建設業で外国人を雇用する場合の在留資格

 建設業界では人手不足が深刻化し、中長期的な担い手を確保する必要性が認識されていますので、外国人の雇用を検討する場合もあると思います。

 建設業の職務といっても、総務経理等の事務、営業、設計、施工管理、現場監督、技能労働者等多種多様です。

 外国人を雇用する場合に、就業する職務に応じた在留資格(いわゆる「ビザ」)を考えなければなりません。

 在留資格とは、外国人が日本で行うことができる活動(職務内容)を類型化したもので、法務省が外国人に対する上陸審査・許可の際に付与する資格です。

 この類型化された活動(職務内容)に該当することが必要です。

 考えられる在留資格として、①身分系の在留資格、②技術・人文知識・国際業務、③技能実習、④特定技能1号、⑤技能があります。

 以下、順に概略を述べます。

1.永住者、定住者、日本人の配偶者等の身分系の在留資格

 外国人が「永住者」、「特別永住者」、「定住者」、「日本人の配偶者等」、「永住者の配偶者等」の身分系の在留資格をお持ちの場合には就労制限がありません。

 雇用主は外国人を雇用して多様な職務内容に就かせることができます。

 定住者、日本人の配偶者等、永住者の配偶者等とは以下の方々です。

在留資格
定住者第三国定住難民、日系3世、中国残留邦人、外国人配偶者の連れ子等
日本人の配偶者等日本人の配偶者、実子や特別養子
永住者の配偶者等永住者や特別永住者の配偶者、日本で出生し引き続き在留している実子

2.技術・人文知識・国際業務

 専門的な技術・知識を必要とする業務に従事する外国人、または外国人特有の感性を必要とする専門的能力をもってする業務に従事する外国人を受け入れるための在留資格です。

 一定の学歴又は実務経験、それらと職務内容との関連性が求められます。

 専門的な技術・知識・能力が必要になりますので、いわゆる単純労働や現場労働の職務内容は該当しません。

 該当する職務内容の例として、総務経理等の事務、営業、設計、システムエンジニア、CADオペレーター、技術者、施工管理、海外取引、通訳翻訳などです。

 現場監督は現場の要素が強いので、職務内容全体から該当性が判断されます。

3.技能実習

 技能実習は、技能実習生が日本で培われた技能、技術又は知識の本国への移転を図り、本国の経済発展を担う「人づくり」に寄与する制度です。

 働きながら技能等を習得します。
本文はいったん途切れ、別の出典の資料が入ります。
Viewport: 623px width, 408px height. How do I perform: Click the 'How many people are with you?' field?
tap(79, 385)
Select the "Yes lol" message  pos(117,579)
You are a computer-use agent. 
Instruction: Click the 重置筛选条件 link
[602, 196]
学歴要件は不要ですが、建設関係所定の職種・作業に該当する必要があります。

4.特定技能1号

 特定技能は、生産性向上や国内人材の確保のための取組を行ってもなお人材を確保することが困難な状況にある産業上の分野において、一定の専門性・技能を有し即戦力となる外国人を受け入れていく制度です。
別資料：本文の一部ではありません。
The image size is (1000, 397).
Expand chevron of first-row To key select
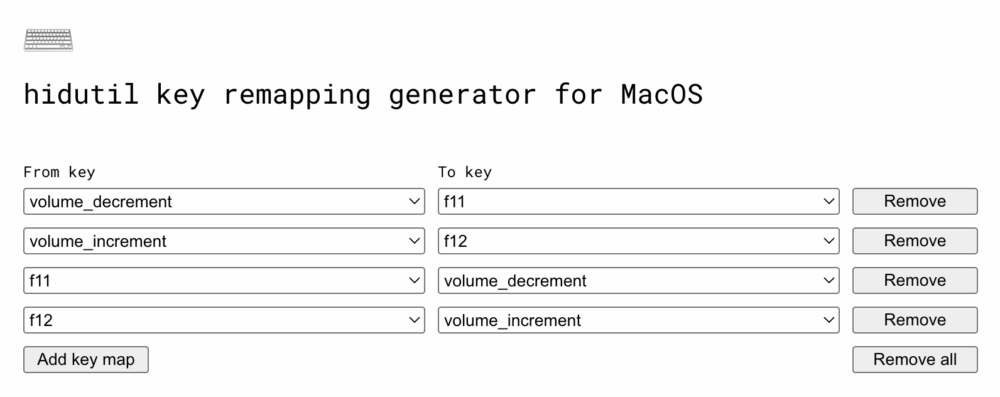pos(828,202)
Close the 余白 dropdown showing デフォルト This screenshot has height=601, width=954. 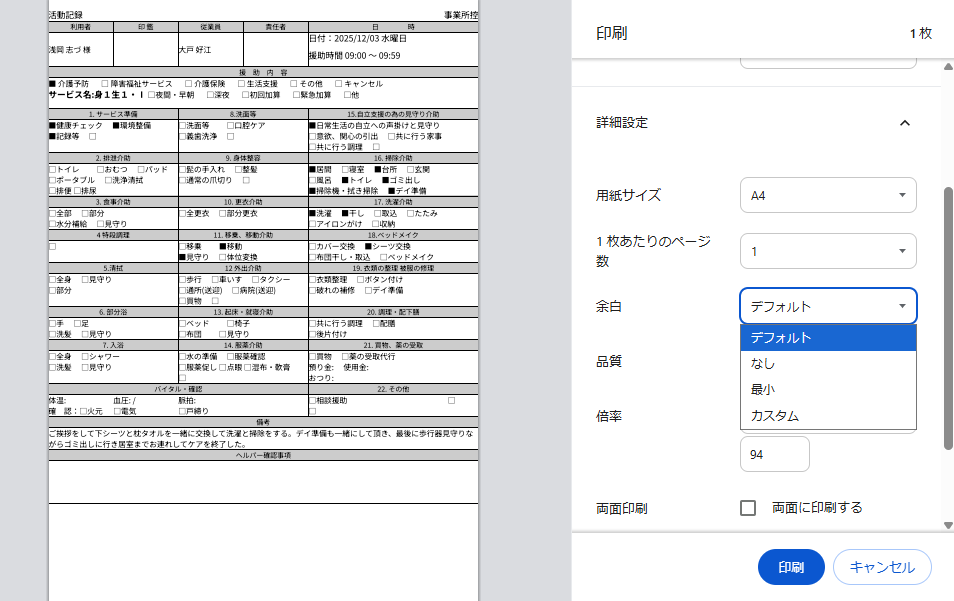[827, 306]
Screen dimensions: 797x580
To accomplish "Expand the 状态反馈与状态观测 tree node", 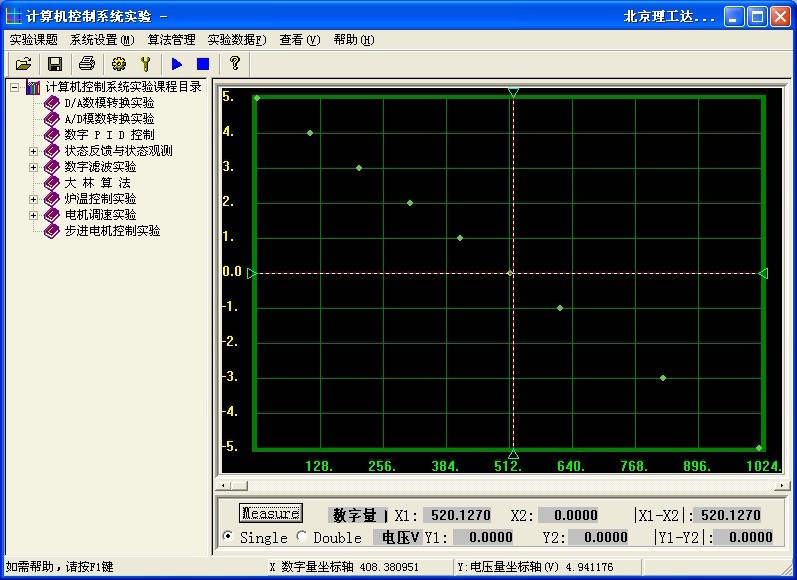I will (x=33, y=151).
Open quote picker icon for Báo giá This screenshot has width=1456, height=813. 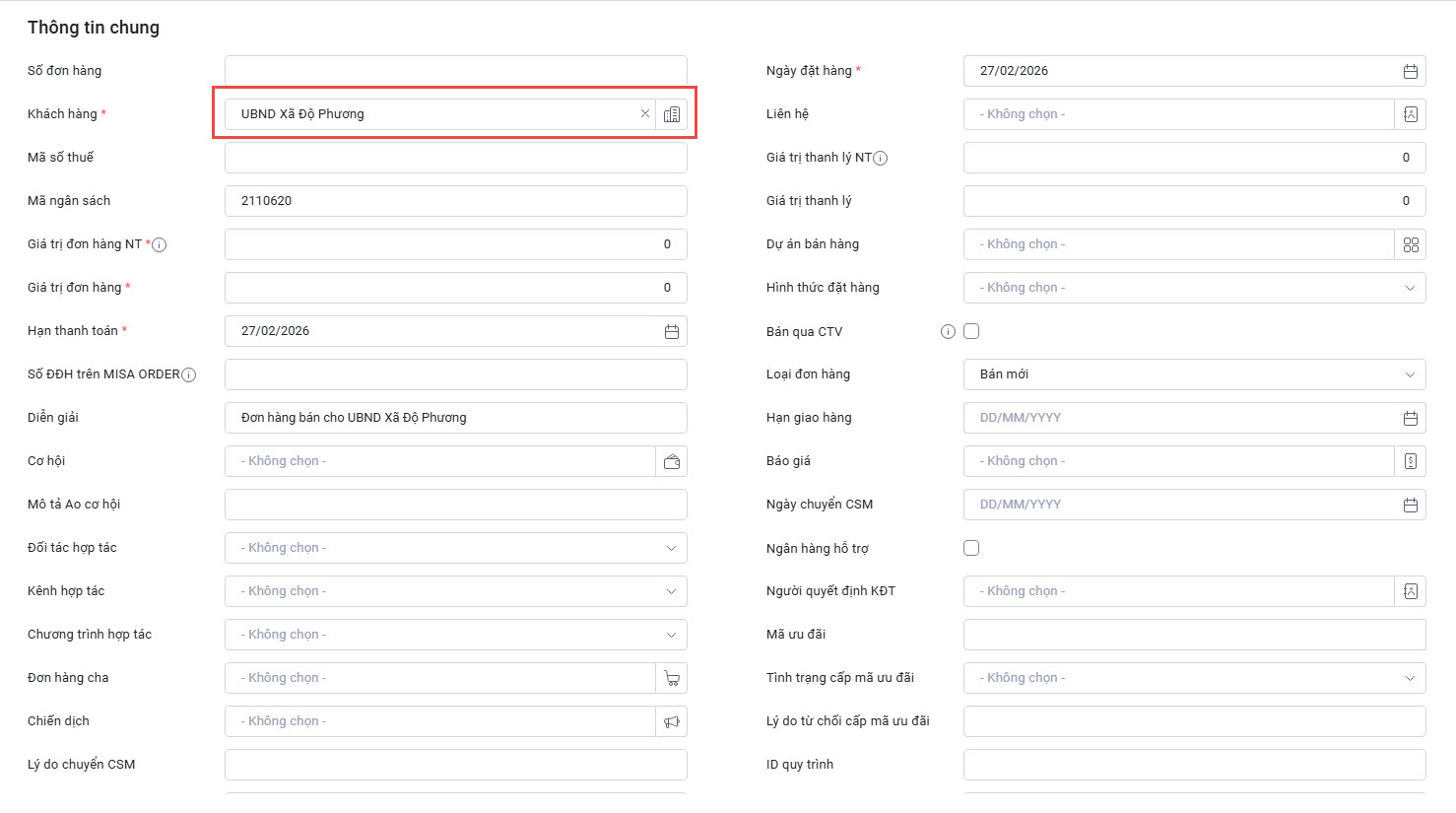(x=1410, y=461)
 建設分野も本制度の対象となっています。特定技能1号の通算在留期間は5年間です。所定の職種・作業に該当する必要があります。

 外国人は以下の①又は②の要件も満たす必要があります。

 ①建設分野特定技能1号評価試験に合格し、かつ国際交流基金日本語基礎テスト、もしくは日本語能力試験N4以上に合格すること、

 または

 ②建設業分野の技能実習2号から移行すること

 外国に特有な建築又は土木についての技能を必要とする職務に従事する場合には、技能の在留資格を取得する可能性があります。

 その建築・土木についての一定期間の実務経験が必要です。

 外国に特有な建築・土木についての技能とは、日本にはない建築・土木に関する技能のことで、例えば、バロック方式、中国式や韓国式の建築です。該当例は少ないと思われます。